Top of Exercise material
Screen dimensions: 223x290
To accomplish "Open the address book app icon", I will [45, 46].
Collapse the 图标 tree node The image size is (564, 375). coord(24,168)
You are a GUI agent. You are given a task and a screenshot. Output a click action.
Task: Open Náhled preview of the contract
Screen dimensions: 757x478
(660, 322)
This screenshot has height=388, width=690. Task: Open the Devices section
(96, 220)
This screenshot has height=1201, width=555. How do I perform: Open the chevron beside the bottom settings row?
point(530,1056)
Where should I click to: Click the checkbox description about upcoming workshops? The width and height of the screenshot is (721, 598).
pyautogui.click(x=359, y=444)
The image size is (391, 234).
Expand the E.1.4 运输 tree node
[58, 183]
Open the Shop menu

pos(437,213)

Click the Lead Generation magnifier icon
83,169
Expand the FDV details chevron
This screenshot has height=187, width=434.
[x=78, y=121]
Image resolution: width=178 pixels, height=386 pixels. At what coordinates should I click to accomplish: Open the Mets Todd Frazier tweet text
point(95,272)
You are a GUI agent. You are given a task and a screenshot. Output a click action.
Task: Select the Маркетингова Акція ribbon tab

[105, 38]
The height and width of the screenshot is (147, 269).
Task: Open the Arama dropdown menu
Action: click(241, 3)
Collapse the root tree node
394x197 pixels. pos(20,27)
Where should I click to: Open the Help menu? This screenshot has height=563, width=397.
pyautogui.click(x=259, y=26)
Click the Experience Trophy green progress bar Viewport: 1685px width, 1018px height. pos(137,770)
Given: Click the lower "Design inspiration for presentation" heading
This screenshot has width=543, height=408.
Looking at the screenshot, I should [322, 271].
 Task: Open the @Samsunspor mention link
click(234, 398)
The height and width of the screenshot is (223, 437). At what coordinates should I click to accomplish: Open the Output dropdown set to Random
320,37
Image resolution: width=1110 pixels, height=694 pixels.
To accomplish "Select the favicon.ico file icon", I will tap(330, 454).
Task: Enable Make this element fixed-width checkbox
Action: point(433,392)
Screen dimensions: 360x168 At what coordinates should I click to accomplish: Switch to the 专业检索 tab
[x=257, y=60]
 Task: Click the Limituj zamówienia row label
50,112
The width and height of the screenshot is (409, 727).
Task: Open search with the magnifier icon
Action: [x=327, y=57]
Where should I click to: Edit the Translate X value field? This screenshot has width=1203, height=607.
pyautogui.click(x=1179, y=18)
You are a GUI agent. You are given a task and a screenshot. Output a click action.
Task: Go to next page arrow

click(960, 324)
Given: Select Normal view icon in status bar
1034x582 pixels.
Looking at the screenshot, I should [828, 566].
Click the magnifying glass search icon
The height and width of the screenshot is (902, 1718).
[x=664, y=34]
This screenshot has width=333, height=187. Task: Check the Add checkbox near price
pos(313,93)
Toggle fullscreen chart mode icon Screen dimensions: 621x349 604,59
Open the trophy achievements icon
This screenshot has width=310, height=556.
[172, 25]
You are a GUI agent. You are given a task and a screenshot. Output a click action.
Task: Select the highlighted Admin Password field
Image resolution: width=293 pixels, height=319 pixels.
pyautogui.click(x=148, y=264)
Bottom of Exercise material
- [Your instructions] Take the data above and return it exactly.

- [Response below]
Screen dimensions: 223x290
To accomplish "Open the address book app icon", I will [45, 46].
Collapse the 图标 tree node The image size is (564, 375). coord(24,168)
You are a GUI agent. You are given a task and a screenshot. Output a click action.
Task: Open Náhled preview of the contract
Screen dimensions: 757x478
(660, 322)
This screenshot has height=388, width=690. Task: Open the Devices section
(96, 220)
This screenshot has height=1201, width=555. How do I perform: Open the chevron beside the bottom settings row?
point(530,1056)
Where should I click to: Click the checkbox description about upcoming workshops? The width and height of the screenshot is (721, 598).
pyautogui.click(x=359, y=444)
The image size is (391, 234).
Expand the E.1.4 运输 tree node
[58, 183]
Open the Shop menu

pos(437,213)

Click the Lead Generation magnifier icon
83,169
Expand the FDV details chevron
This screenshot has height=187, width=434.
[x=78, y=121]
Image resolution: width=178 pixels, height=386 pixels. At what coordinates should I click to accomplish: Open the Mets Todd Frazier tweet text
point(95,272)
You are a GUI agent. You are given a task and a screenshot. Output a click action.
Task: Select the Маркетингова Акція ribbon tab

[105, 38]
The height and width of the screenshot is (147, 269).
Task: Open the Arama dropdown menu
Action: click(241, 3)
Collapse the root tree node
394x197 pixels. pos(20,27)
Where should I click to: Open the Help menu? This screenshot has height=563, width=397.
pyautogui.click(x=259, y=26)
Click the Experience Trophy green progress bar Viewport: 1685px width, 1018px height. pos(137,770)
Given: Click the lower "Design inspiration for presentation" heading
This screenshot has width=543, height=408.
Looking at the screenshot, I should [322, 271].
 Task: Open the @Samsunspor mention link
click(234, 398)
The height and width of the screenshot is (223, 437). At what coordinates should I click to accomplish: Open the Output dropdown set to Random
320,37
Image resolution: width=1110 pixels, height=694 pixels.
To accomplish "Select the favicon.ico file icon", I will tap(330, 454).
Task: Enable Make this element fixed-width checkbox
Action: point(433,392)
Screen dimensions: 360x168 At what coordinates should I click to accomplish: Switch to the 专业检索 tab
[x=257, y=60]
 Task: Click the Limituj zamówienia row label
50,112
The width and height of the screenshot is (409, 727).
Task: Open search with the magnifier icon
Action: [x=327, y=57]
Where should I click to: Edit the Translate X value field? This screenshot has width=1203, height=607.
pyautogui.click(x=1179, y=18)
You are a GUI agent. You are given a task and a screenshot. Output a click action.
Task: Go to next page arrow

click(960, 324)
Given: Select Normal view icon in status bar
1034x582 pixels.
Looking at the screenshot, I should [828, 566].
Click the magnifying glass search icon
The height and width of the screenshot is (902, 1718).
[x=664, y=34]
This screenshot has width=333, height=187. Task: Check the Add checkbox near price
pos(313,93)
Toggle fullscreen chart mode icon Screen dimensions: 621x349 604,59
Open the trophy achievements icon
This screenshot has width=310, height=556.
[172, 25]
You are a GUI agent. You are given a task and a screenshot. Output a click action.
Task: Select the highlighted Admin Password field
Image resolution: width=293 pixels, height=319 pixels.
pyautogui.click(x=148, y=264)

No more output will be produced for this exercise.